Making the most of Monday's sunny weather and big minus tides, Nelson did what he has done all his life -- harvested butter clams off a beach near the air strip in Port Lions.

After cleaning and steaming about 50 clams, he decided to eat about a dozen for lunch and save the rest for dinner. He'd only eaten two of the clams when symptoms appeared.

''Right away I felt my lips tingling,'' Nelson said. ''But I thought it was all in my head so I tried to talk myself out of it. The next thing I knew my arms and two fingers on my right hand started to tingle, so I went to the health aide.

''Then it was hard to swallow -- I had to drink water to swallow. So, luckily, Island Air was able to pick me up right away.''

Word spread quickly through Port Lions with health aides Ann Squartsoff, Sarah Nelson and Keri Nelson Sherod immediately manning the phones to alert the village's 250 residents.

''We ruined a few suppers that night,'' Squartsoff said.

The Department of Environmen-tal Conservation tested two clams, one from Nelson's haul and one from the same beach. The tests showed 115 micrograms and 134 micrograms of PSP toxin for each 100 grams of clam. The standard for commercial safety is 80 micrograms.

Two people have died on Kodiak Island over the past six years after eating toxic clams and mussels in Old Harbor and from the Sturgeon River area. Clams from the latter site showed a PSP toxin level of 8,532 micrograms.

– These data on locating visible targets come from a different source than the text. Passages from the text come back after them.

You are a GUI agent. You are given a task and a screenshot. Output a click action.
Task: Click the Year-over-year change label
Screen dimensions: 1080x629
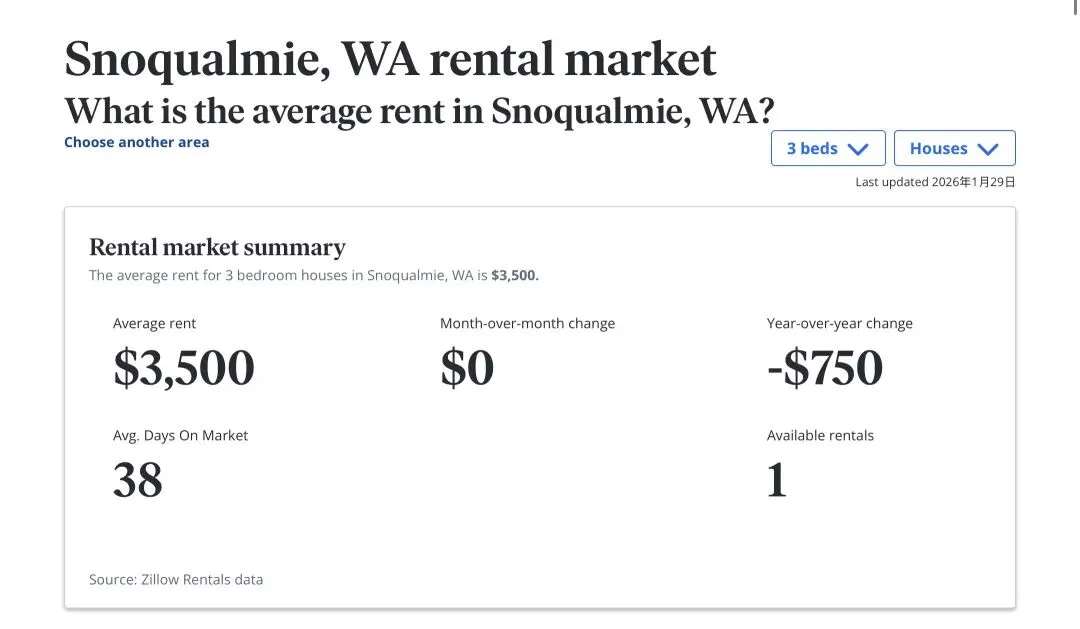point(839,323)
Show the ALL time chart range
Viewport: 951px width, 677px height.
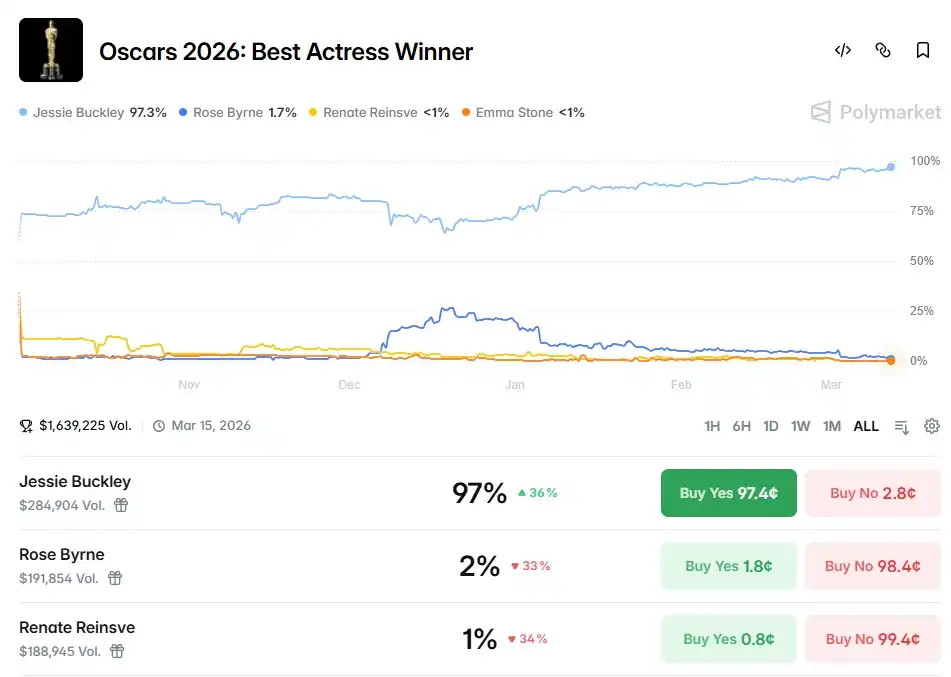866,426
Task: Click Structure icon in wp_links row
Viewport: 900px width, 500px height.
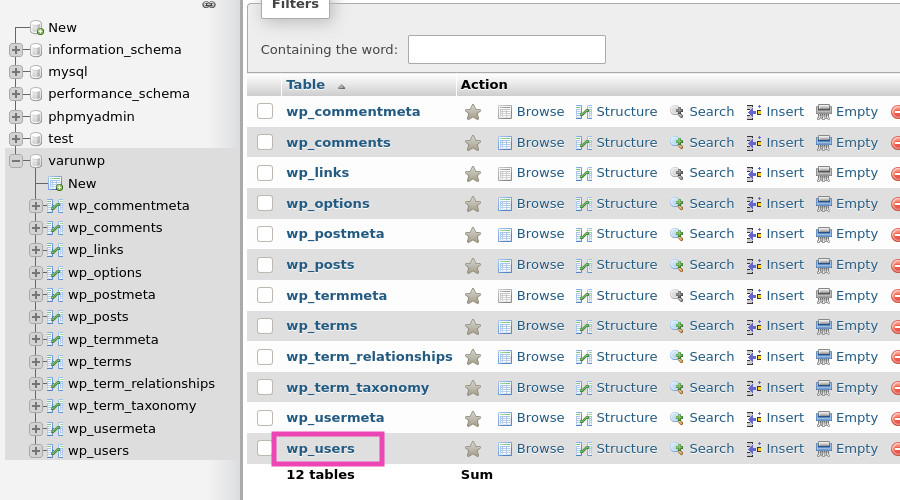Action: [x=584, y=173]
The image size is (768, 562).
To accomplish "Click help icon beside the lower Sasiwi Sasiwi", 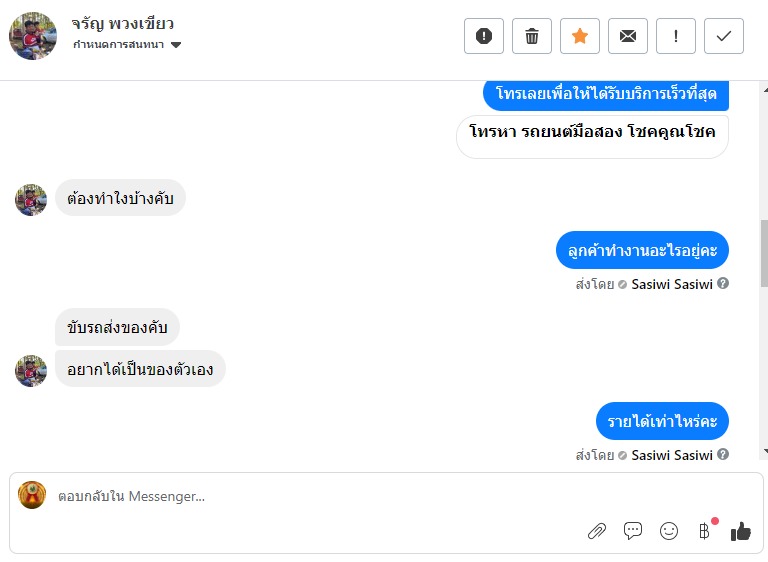I will pos(723,455).
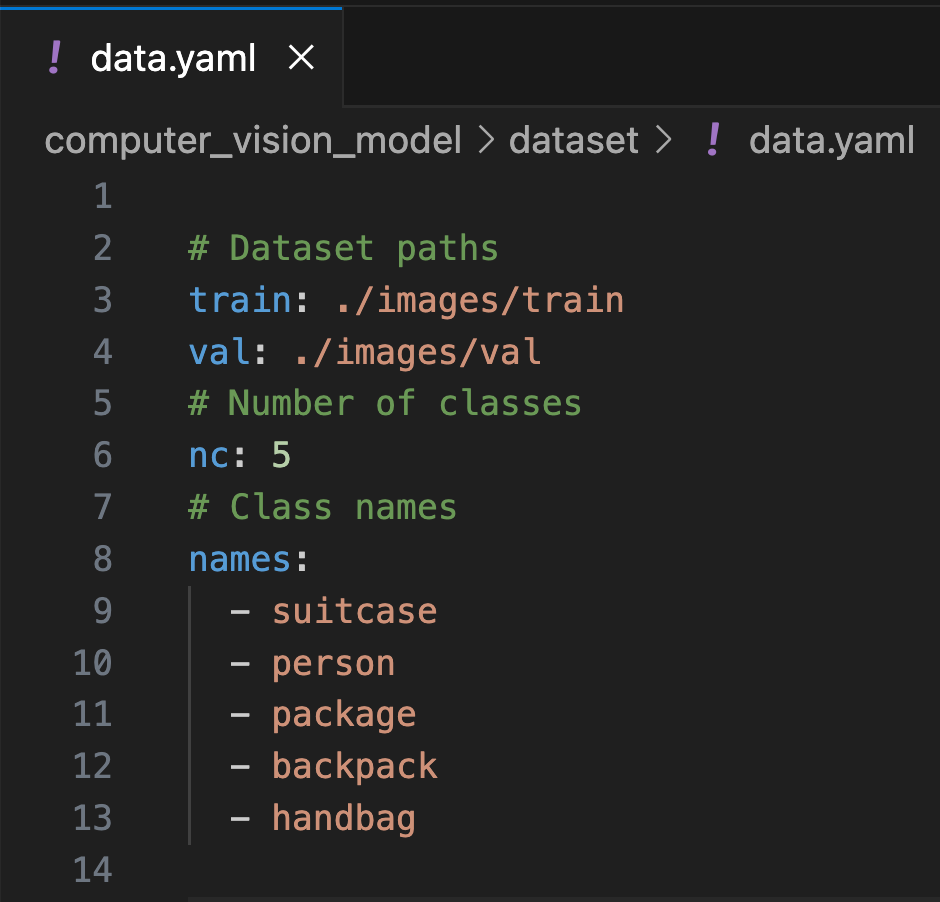Close the data.yaml editor tab
This screenshot has width=940, height=902.
[301, 59]
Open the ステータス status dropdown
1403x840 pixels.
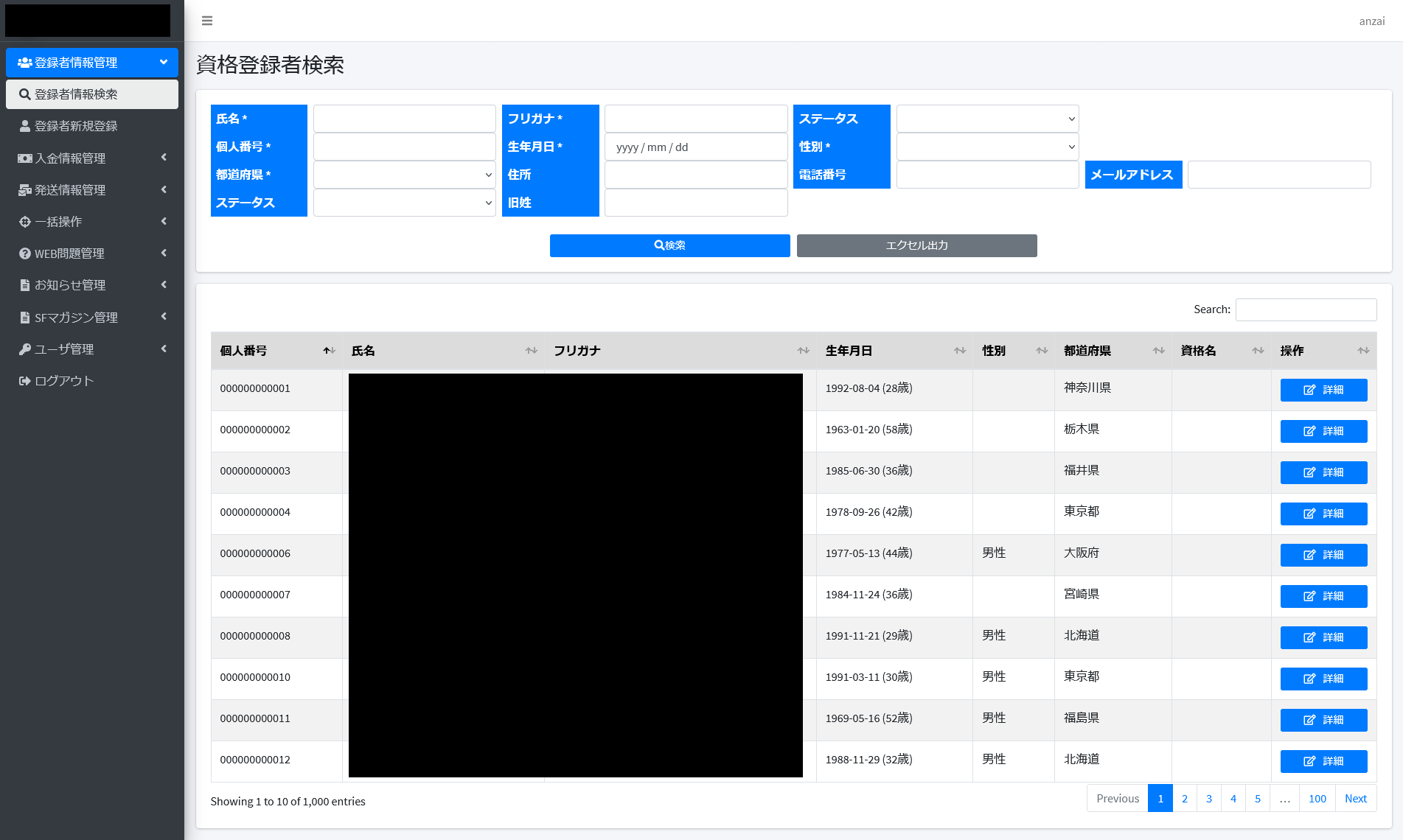point(987,119)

A 28-year-old man in Kodiak had a close call, losing consciousness and the ability to breathe on his own, after eating raw mussels from Kalsin Bay in 1994. That year, mussel samples taken from Kodiak beaches and Old Harbor contained the highest PSP toxins ever recorded -- 20,606 micrograms in blue mussels, according to DEC.

The PSP toxin, which especially concentrates in the clam's neck, gills, digestive organs and gonads, paralyzes the respiratory muscles of all warm-blooded animals.

Clams, mussels and all other intertidal bivalves contract PSP by feeding on microscopic plankton. The red plankton, or algae bloom, flourishes in the summer months, but clams can remain toxic for up to two years after taking in PSP.